- _Exercise_:
Among these records, tally each line with the word "Show"; the answer is that number alone.
*** Input
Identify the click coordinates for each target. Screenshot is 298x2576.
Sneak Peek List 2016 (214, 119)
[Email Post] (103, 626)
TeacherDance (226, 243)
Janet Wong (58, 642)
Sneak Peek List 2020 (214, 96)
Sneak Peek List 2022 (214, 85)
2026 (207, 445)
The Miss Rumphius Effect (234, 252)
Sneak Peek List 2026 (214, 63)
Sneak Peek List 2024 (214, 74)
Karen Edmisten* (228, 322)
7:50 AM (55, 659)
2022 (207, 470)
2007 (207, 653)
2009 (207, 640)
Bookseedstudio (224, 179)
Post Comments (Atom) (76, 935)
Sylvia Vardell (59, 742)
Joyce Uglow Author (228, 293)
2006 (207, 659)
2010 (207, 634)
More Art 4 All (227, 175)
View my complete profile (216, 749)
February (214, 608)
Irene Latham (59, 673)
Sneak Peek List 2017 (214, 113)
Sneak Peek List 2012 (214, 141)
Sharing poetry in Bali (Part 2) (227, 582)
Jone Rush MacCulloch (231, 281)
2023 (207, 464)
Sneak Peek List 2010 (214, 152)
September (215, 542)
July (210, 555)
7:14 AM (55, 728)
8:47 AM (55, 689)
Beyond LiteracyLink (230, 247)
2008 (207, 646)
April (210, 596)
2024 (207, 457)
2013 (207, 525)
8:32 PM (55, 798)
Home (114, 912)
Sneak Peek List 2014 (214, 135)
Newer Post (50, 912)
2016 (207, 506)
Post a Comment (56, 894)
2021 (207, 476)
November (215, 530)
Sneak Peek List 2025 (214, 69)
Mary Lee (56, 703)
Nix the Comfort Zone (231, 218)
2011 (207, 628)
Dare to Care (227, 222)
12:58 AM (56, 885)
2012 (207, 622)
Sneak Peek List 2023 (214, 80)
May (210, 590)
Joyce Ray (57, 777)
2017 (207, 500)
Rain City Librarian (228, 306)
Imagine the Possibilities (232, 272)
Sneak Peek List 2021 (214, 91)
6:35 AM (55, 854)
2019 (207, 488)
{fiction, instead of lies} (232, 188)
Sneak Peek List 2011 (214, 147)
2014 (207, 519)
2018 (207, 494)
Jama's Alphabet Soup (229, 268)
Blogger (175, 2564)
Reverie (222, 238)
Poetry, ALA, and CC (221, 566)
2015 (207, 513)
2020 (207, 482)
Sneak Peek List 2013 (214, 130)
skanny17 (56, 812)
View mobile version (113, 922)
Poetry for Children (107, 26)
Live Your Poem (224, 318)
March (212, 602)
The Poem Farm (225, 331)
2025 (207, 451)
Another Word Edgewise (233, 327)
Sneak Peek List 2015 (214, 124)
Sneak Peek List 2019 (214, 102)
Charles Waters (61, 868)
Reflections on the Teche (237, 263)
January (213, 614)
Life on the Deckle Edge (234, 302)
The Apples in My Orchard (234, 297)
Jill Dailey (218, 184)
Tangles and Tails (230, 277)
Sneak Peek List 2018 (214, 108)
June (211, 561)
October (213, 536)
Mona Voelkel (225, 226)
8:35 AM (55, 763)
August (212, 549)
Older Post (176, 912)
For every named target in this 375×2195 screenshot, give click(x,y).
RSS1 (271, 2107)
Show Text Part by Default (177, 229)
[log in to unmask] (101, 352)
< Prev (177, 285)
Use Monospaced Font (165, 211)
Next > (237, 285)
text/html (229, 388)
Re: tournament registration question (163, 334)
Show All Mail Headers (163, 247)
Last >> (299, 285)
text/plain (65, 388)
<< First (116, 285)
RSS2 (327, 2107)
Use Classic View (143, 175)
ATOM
******
- _Answer space_:
2